For all four categories of crickets, we measured fine-scaled movement responses in the presence and absence of a predator. For predator trials, one spider was released at 1900 hours. For control trials, a spider-sized part of a bush branch was arbitrarily tagged as the reference for cricket movement measurements. For the predator trials, the cricket and spider were alternately scan-sampled every 30 sec, for a total of about 120 minutes, and all movement decisions by both were recorded as a change in direction relative to the previous location. After each trial, points of direction changes were sequentially numbered on the bush and converted to polar coordinates from a fixed reference point. This involved measuring the height from the ground, as well as the distance and angle subtended between each tagged point and the reference point. The reference point, common for all tagged points on a bush, was the centre of a fixed and levelled survey precision compass (Survey Compass 17475780, conceptualised by Francis Barker and Sons Ltd., sold and serviced by Lawrence and Mayo, India). The subtended angles were measured using the survey precision compass, and the distances and heights were measured using a metre tape. The same procedure was followed for control trials, with the location of crickets sampled every 30 sec, for a minimum of 45 minutes.

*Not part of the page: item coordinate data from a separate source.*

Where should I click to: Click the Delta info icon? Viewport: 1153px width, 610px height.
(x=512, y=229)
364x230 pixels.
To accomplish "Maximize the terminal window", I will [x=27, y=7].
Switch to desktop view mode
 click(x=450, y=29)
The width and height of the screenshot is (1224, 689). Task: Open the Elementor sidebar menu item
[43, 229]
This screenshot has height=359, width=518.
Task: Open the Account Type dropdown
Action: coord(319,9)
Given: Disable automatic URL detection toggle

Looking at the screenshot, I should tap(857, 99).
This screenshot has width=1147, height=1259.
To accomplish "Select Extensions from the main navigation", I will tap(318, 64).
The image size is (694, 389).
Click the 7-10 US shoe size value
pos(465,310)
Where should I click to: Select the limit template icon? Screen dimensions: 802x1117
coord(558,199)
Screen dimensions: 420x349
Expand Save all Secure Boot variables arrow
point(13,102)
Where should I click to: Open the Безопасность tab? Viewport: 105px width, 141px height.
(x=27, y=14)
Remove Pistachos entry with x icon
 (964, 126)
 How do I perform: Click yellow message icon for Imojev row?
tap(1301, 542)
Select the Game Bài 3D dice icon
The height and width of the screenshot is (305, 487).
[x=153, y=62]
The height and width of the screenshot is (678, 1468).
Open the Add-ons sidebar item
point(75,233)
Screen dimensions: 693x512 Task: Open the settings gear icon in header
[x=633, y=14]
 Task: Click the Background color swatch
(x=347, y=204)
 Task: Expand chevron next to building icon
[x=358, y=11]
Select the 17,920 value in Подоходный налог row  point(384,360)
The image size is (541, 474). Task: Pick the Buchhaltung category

Broad scale data includes 4 different categories:

1. Bushes with calling males present (C)
2. Bushes with non-calling males present (NC)
3. Bushes with females present (F)
4. Cricket-absent bushes (E)

Column 'cooc' contains data on whether a green lynx spider was present on the bush (1) or not (0).

Space use data at the fine scale is uploaded separately for males crickets (calling and non-calling) and females (phonotactic and non-phonotactic). Each file has 4 different treatments:

1. Calling males with predator present (CE) and absent (CC)
2. Non-calling males with predator present (NCE) and absent (NCC)
3. Phonotactic females with predator present (PE) and absent (PC)
4. Non-phonotactic females with predator present (NPE) and absent (NPC)

Turning angles (labelled as 'angle') of each cricket were measured as the angle subtended between the present location of a cricket and the next location of the cricket relative to the current location of the spider. The distance between the cricket and spider when this movement was recorded is labelled as 'distance'.  Similarly, the time at which this movement was recorded is labelled as 'time' and the respective cricket and spider identitfy is labelled as 'male.id' and 'gls.id' respectively.